Avalon String Quartet
Album
Illuminations
© 2015 Cedille Records/Cedille Chicago
Avalon String Quartet Satisfies on Album of Golijov, Garrop, Debussy and Britten
By Daniel Stephen Johnson, for wqxr.org, published on October 19, 2015
The two recent works on the Avalon Quartet’s new album, “Illuminations,” both look back to earlier eras. Osvaldo Golijov’s Tenebrae (2000), one of his loveliest works, reflects with a neoclassical simplicity, while Stacy Garrop’s titular work (2011)—in its premiere recording—meditates on the art of an even earlier era, namely The Book of Hours of Catherine of Cleves, a 15th-century illuminated manuscript. This is inspired programming: ruminative music for string quartet with an exceedingly lovely sound.
The expressive quality of the Avalon Quartet’s playing is difficult to place among contemporary fashions. As old-fashioned effusions of feeling—excesses of portamento, of rubato, of dynamic contrast—have come to seem sentimental and passé, interpreters tend to retreat in one of a few directions: to moderate those excesses, giving the old modes of expression a simple nip-and-tuck update; to eliminate them entirely, with a stoic affective language that privileges clarity over warmth; to push the music towards violent new extremes of raw expression; or some combination of all three.

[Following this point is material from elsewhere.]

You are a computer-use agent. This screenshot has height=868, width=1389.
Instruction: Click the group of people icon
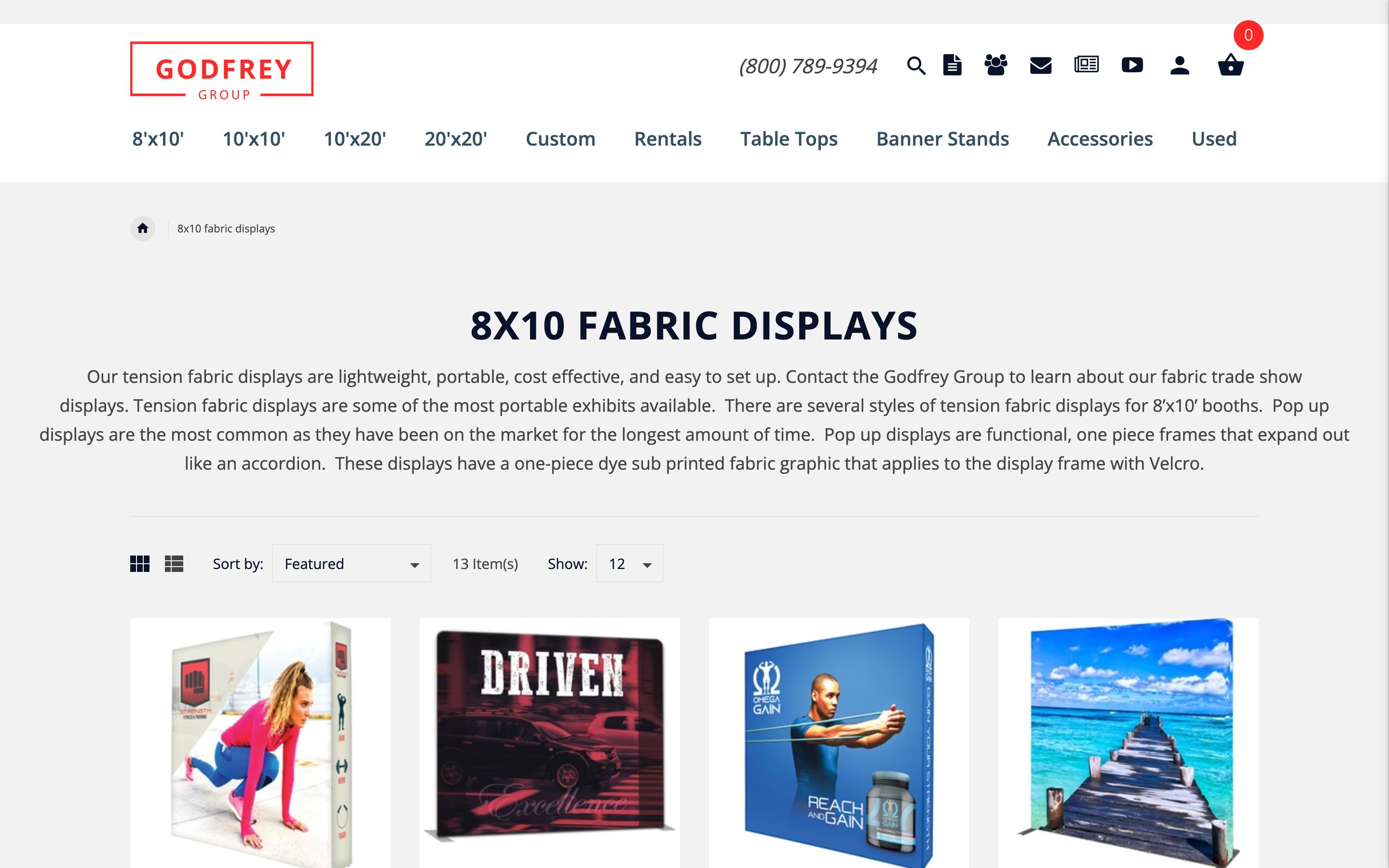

Avalon does none of these. There is scarcely a hint sentimentality here, but neither is this a cold, arid interpretation, nor does it edge towards some brutal intensity. Rather, if the goal of some modern interpreters is to embody the emotions of the music, like a method actor, this ensemble is less about Marlon Brando realness than Cary Grant glamor, prizing grace, charm and elegance above all, and always offering the most attractive angles to the audience.
And the repertoire they offer here is immensely attractive. In addition to the quartets of Golijov and Garrop, Avalon offers the Debussy String Quartet, a warm and satisfying work, while the early Britten character pieces they have programmed—Three Divertimenti and Alla Marcia from the 1930s—are less well known, but offer hints of the blossoming composer’s appealing wit.